--- GEGEVEN TEKST ---
......

Namens de Staatssecretaris is de bestreden beslissing als volgt toegelicht. Klager is sinds 1996 frequent in aanraking gekomen met justitie, waarbij de ernst van het delict telkens toenam. Vanaf 2003 is klager veelvuldig en regelmatig gedetineerd
geweest. Uit onderzoek van de reclassering blijkt dat klager problemen heeft met impulscontrole/verlies van zelfbeheersing. Uit het Risc-onderzoek blijkt dat het recidiverisico hoog is. Er is sprake van weigering van een behandeling bij De Waag en niet
terugkeren van weekendverlof. Risico op letselschade bij willekeurige personen is aanwezig. Een behandeling gericht op controle zelfbeheersing, impulsen, agressie en emoties is noodzakelijk.

Op klagers verlofaanvraag zijn de volgende adviezen uitgebracht.

......

--- AANGELEVERDE GEGEVENS ---

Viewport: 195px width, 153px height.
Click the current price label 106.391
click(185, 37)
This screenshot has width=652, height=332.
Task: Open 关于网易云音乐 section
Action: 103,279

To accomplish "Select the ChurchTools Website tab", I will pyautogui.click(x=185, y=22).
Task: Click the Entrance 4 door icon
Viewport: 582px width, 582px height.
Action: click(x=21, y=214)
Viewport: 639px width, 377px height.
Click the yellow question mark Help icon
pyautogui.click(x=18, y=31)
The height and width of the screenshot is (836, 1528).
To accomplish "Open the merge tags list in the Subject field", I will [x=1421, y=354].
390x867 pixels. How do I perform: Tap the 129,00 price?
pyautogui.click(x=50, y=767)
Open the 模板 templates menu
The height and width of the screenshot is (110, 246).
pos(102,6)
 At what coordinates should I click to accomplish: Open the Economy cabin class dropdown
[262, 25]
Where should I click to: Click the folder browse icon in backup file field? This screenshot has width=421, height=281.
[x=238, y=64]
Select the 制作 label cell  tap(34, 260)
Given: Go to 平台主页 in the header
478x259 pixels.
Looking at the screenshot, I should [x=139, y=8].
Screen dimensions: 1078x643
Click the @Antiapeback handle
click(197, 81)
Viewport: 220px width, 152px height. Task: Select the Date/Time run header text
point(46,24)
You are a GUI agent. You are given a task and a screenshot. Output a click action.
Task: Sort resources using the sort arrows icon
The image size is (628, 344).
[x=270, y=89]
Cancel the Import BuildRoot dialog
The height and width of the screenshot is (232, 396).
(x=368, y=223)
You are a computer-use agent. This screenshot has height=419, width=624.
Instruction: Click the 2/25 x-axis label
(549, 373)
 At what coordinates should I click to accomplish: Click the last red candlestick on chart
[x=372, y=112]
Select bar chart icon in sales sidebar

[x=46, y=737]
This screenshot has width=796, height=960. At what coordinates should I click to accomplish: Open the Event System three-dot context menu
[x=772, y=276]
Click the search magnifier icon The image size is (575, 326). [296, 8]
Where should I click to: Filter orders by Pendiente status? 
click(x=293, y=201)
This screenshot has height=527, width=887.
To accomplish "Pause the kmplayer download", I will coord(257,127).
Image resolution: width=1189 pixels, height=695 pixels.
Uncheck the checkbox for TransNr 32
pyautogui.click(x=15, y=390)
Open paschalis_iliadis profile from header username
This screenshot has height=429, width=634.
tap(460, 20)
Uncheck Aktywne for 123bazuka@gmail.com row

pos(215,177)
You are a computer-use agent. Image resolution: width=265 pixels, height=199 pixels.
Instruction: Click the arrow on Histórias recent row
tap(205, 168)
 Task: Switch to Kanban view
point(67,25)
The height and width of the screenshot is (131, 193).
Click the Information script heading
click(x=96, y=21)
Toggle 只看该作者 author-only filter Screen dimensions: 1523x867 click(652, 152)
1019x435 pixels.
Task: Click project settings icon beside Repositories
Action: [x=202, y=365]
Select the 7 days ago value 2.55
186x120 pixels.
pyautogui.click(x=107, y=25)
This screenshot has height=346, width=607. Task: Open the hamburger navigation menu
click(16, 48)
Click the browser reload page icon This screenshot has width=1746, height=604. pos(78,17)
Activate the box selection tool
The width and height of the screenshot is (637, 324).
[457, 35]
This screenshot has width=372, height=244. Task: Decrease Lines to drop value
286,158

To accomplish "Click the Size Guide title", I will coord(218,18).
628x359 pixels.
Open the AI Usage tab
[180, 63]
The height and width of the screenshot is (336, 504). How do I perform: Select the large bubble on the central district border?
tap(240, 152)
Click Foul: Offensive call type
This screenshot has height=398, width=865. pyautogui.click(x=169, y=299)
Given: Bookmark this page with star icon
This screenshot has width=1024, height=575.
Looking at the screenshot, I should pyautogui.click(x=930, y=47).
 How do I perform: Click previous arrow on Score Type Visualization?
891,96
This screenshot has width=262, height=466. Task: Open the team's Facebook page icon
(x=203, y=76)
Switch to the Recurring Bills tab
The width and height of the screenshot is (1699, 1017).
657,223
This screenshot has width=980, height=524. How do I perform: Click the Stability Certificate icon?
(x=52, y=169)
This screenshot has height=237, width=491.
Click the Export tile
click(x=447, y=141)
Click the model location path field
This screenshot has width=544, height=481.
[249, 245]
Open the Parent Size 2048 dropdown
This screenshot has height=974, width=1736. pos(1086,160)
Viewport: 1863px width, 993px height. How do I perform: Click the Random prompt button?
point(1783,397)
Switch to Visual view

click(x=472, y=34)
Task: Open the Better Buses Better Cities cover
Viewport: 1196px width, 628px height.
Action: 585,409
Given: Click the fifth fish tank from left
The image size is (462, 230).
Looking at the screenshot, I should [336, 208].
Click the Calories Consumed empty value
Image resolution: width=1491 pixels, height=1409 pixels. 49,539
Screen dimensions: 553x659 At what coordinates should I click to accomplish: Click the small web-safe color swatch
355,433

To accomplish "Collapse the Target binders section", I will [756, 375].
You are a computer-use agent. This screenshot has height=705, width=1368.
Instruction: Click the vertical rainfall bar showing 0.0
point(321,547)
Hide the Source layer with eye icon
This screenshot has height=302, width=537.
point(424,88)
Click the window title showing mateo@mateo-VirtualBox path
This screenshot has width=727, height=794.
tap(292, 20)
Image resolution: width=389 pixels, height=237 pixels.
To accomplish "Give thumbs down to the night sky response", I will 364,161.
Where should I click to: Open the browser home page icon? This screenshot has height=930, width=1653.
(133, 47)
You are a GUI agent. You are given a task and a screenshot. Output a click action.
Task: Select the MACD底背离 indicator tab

......

--- OPDRACHT ---
Schrijf uit de gegeven tekst alles van "Namens de Staatssecretaris" tot en met "volgende adviezen uitgebracht." opnieuw uit, met "frequent" vervangen door "herhaaldelijk".

--- OPLOSSING ---
Namens de Staatssecretaris is de bestreden beslissing als volgt toegelicht. Klager is sinds 1996 herhaaldelijk in aanraking gekomen met justitie, waarbij de ernst van het delict telkens toenam. Vanaf 2003 is klager veelvuldig en regelmatig gedetineerd
geweest. Uit onderzoek van de reclassering blijkt dat klager problemen heeft met impulscontrole/verlies van zelfbeheersing. Uit het Risc-onderzoek blijkt dat het recidiverisico hoog is. Er is sprake van weigering van een behandeling bij De Waag en niet
terugkeren van weekendverlof. Risico op letselschade bij willekeurige personen is aanwezig. Een behandeling gericht op controle zelfbeheersing, impulsen, agressie en emoties is noodzakelijk.

Op klagers verlofaanvraag zijn de volgende adviezen uitgebracht.